» **TEXTE**:
======

Georges de La Tour (1593, Vic-sur-Seille - 1652, Lunéville)
Vers 1632- 1635
Huile sur toile
H. 121, L. 89 cm
Inv. 55.4.3
Achat, 1955
Par son sujet, qui reste encore mystérieux, par la qualité de sa composition, de sa lumière et de ses coloris, par son dépouillement, qui confine à la méditation spirituelle, La Femme à la puce figure au nombre des plus grands chefs d’œuvre de Georges de La Tour.
Son interprétation est malaisée : aucun détail ne renvoie à un épisode précis de la Bible, que le peintre a maintes fois illustrée ; l’œuvre représente-t-elle Marie-Madeleine, la Vierge, une femme du monde surprise dans sa plus stricte intimité ou, au contraire, une servante avilie, usée par le service d’autrui ? Le bracelet de jais qui entoure le poignet gauche du modèle, bijou de pauvre, plaide plutôt pour cette dernière hypothèse. La femme écrase une puce entre ses ongles, geste d’hygiène rudimentaire et signe d’infinie misère. Bien que ce thème ne soit pas rare dans la peinture du XVIIe siècle, on a rapproché l’âpreté de ce sujet des heures sombres que traverse la Lorraine au moment où La Tour peint sa toile, vraisemblablement à la fin des années 1630, en pleine guerre de Trente Ans.

======

(Entrées de données enregistrées)
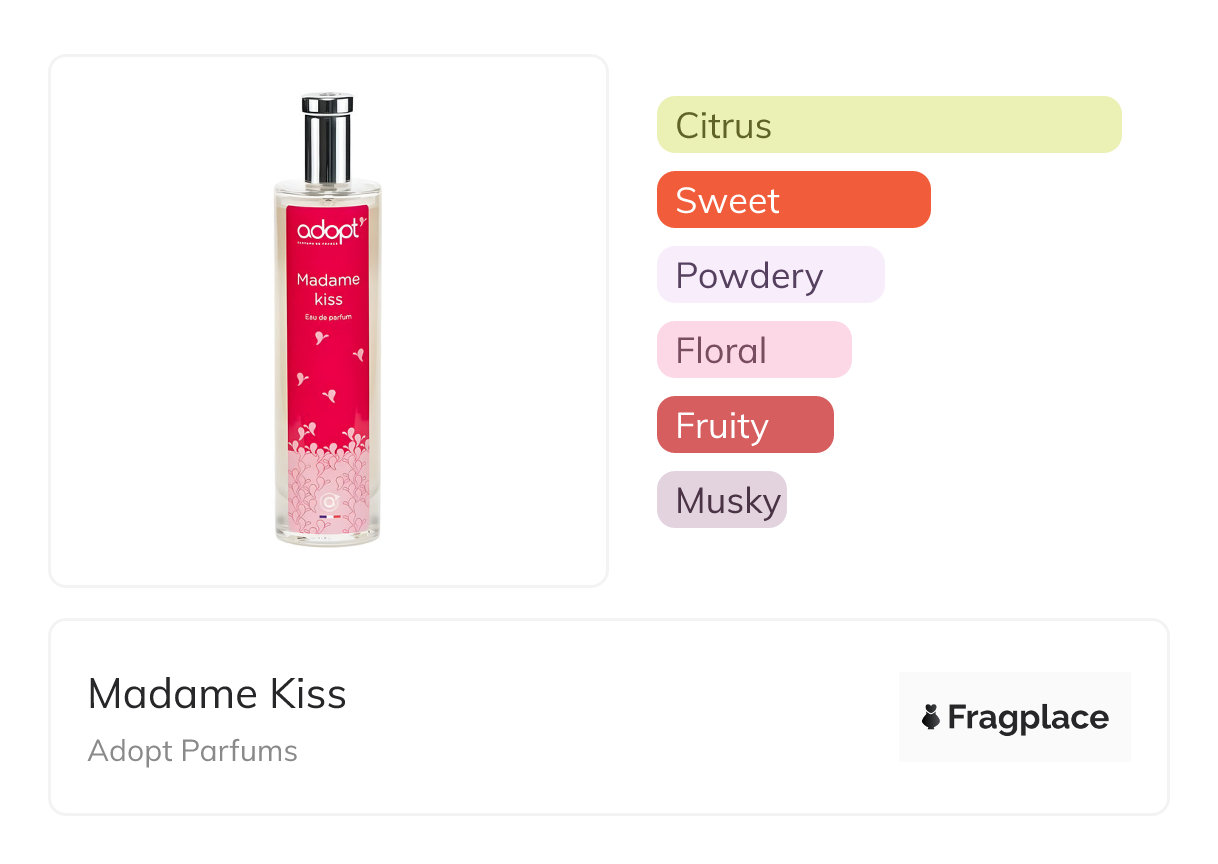
Task: Click the Fragplace badge background box
Action: (x=1014, y=690)
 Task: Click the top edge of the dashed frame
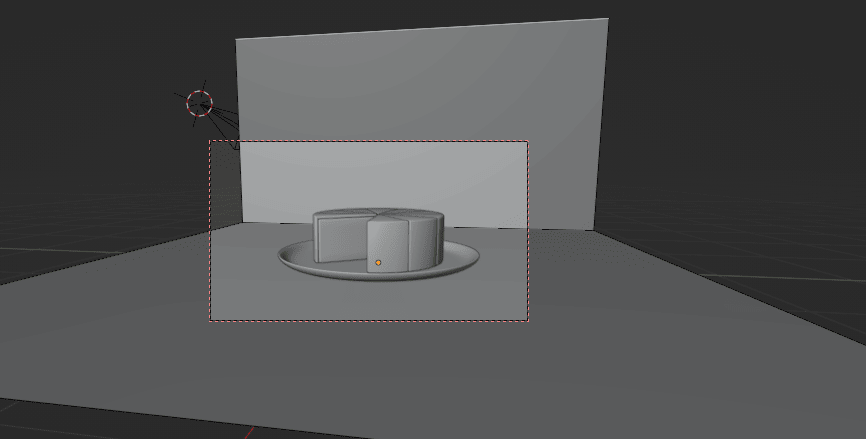(370, 141)
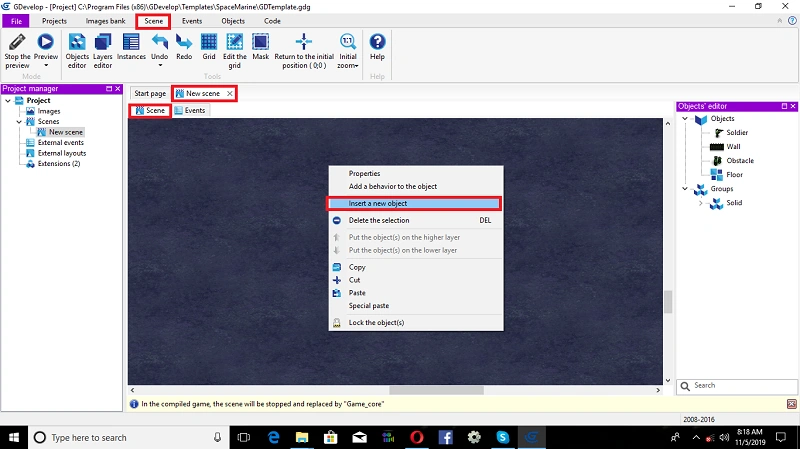Close the New scene tab

click(x=230, y=93)
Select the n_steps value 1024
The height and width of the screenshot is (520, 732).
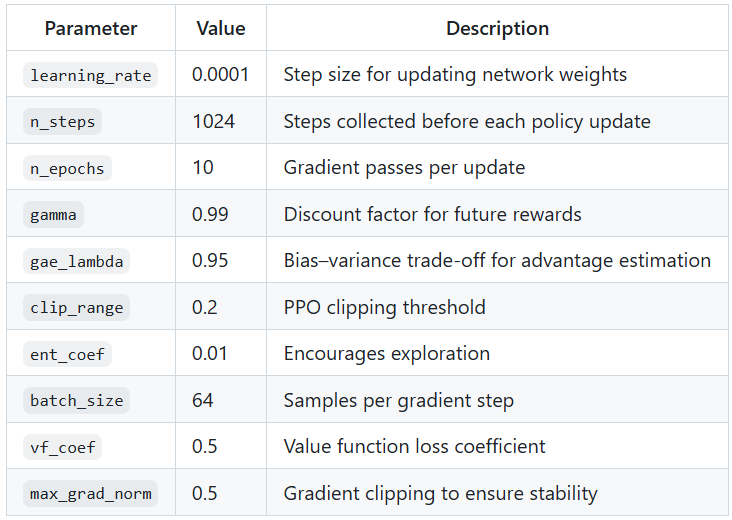[x=213, y=122]
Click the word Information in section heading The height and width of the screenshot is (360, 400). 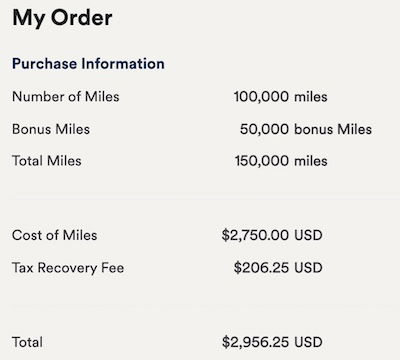click(x=123, y=64)
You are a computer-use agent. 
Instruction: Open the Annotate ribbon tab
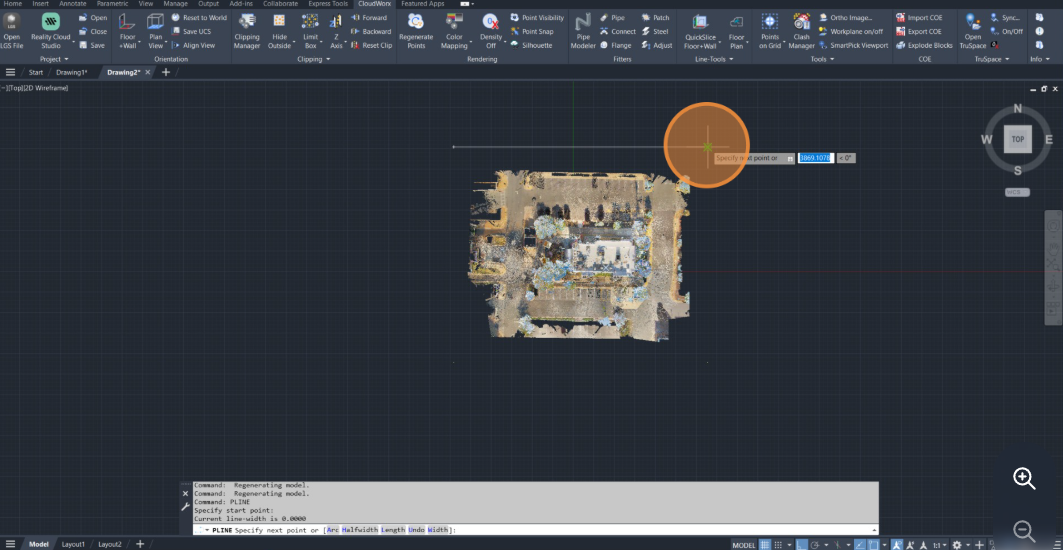click(x=72, y=4)
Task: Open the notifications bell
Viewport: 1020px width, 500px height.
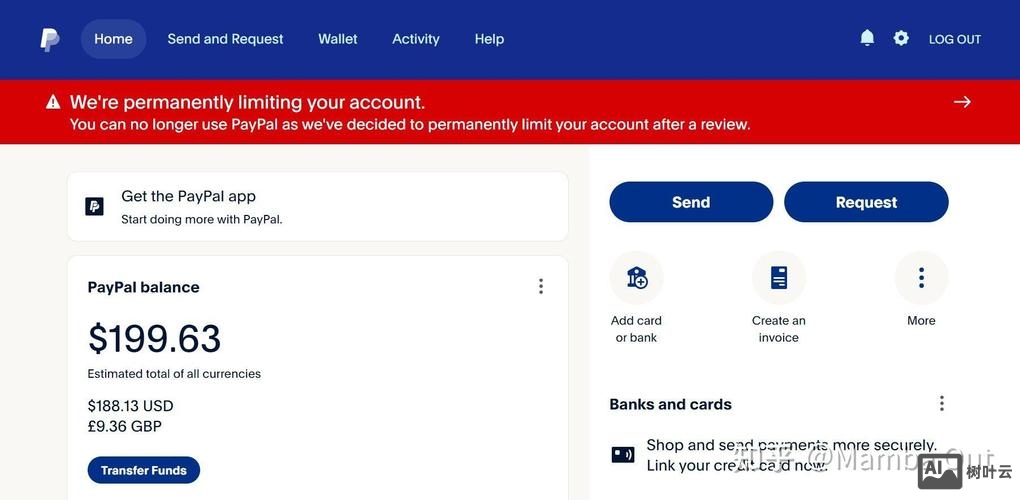Action: (867, 38)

======

» **CONSIGNE À SUIVRE**:
Rédigez la suite de la notice consacrée à La Femme à la puce de Georges de La Tour, en reprenant juste après sa dernière phrase.

» **RÉPONSE CI-DESSOUS**:
Cette œuvre est d’autant plus fascinante qu’elle allie le réalisme cru du personnage féminin à une modernité plastique saisissante : nudité du fond, unité de la lumière, géométrisation des formes contribuent à une stylisation audacieuse. Dans l’espace dépouillé de la partie gauche de l’œuvre, la chandelle allumée éclaire toute la toile, attire le regard et concentre l’attention. La lumière douce qui en émane confère à l’œuvre une atmosphère de calme, voire de recueillement. Loin de se complaire dans la seule description du visible, Georges de La Tour invite son public à dépasser le sujet de son œuvre en suggérant ce qu’on ne peut pas voir : n’est-ce pas la profondeur de l’âme humaine, dans son éclat et son dénuement, qu’il a voulu représenter ?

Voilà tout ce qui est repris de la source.